No FFC, but not the agent’s fault 

  • Two estate agencies (“S” and “A”) jointly brokered a lease agreement, but when S asked for its 50% share A refused, partially on the basis that S had no valid FFC at the time the commission was earned.
  • In fact S had done everything necessary to apply for its annual FFC, which was issued by the EAAB on 1 January 2018 in the wrong name (S had converted from a close corporation to a company). The EAAB acknowledged its error and in May 2018 issued a correct FFC to S, backdated to 1 January.
  • However the High Court dismissed S’s commission claim, holding that mere entitlement to an FFC is not enough – a valid FFC must have been actually issued at the time the commission was earned.
  • S appealed to the SCA, which reversed that finding and awarded S its 50%. The Court held that the Act’s strict and peremptory requirement for a FFC had to be interpreted in light of both Constitutional considerations and consistency “with what the Act seeks to achieve”.
  • On that basis, and commenting that “But for the error on the part of the Board, [S] was entitled to, and would have been issued with, a valid fidelity fund certificate for the period 1 January-31 December 2018” and that “the fault lies squarely and solely with the Board”, the Court concluded that “the estate agents were rightly considered to have been in possession of a certificate”. S is therefore entitled to its commission.

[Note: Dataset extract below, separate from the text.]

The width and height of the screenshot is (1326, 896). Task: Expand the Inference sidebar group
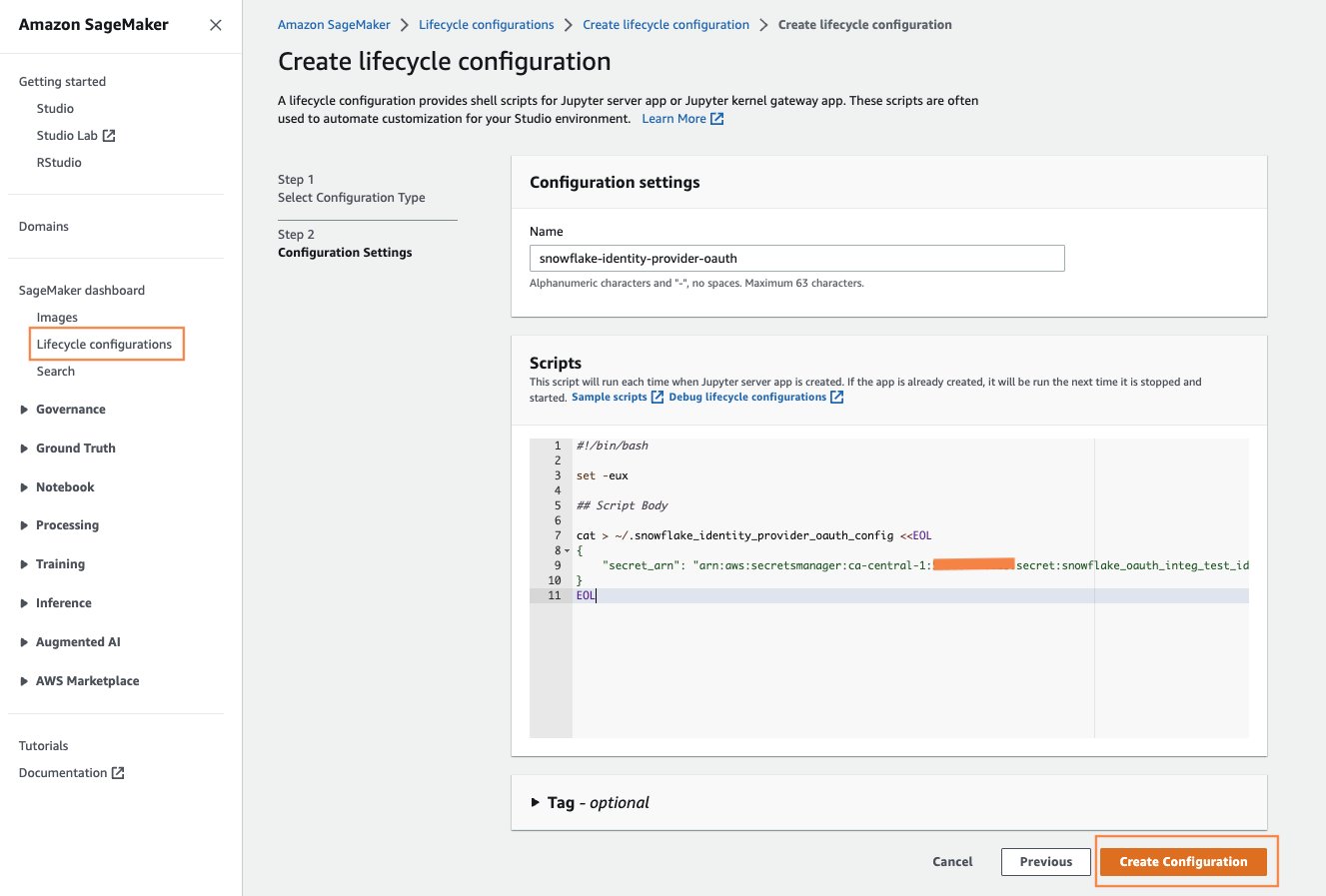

Agents – don’t lose your commission!

The Court was however at pains to point out that the particular facts of this case were “in a narrow compass” and it is clear that the general rule remains – hold a valid and current FFC or almost certainly forfeit your commission. Do not even try to rely on an EAAB mistake unless you have complied strictly with all the formalities for a certificate and can prove that you are entitled to one.

And as the Court put it, if something does go wrong with the issue of your FFC “…estate agents should not adopt a supine attitude in the face of the Board’s errors. They should do what is reasonably within their power to have the situation rectified. In the meantime their compliance with the requirements should be a primary factor in the determination of disputes that arise before the error is rectified” (emphasis supplied).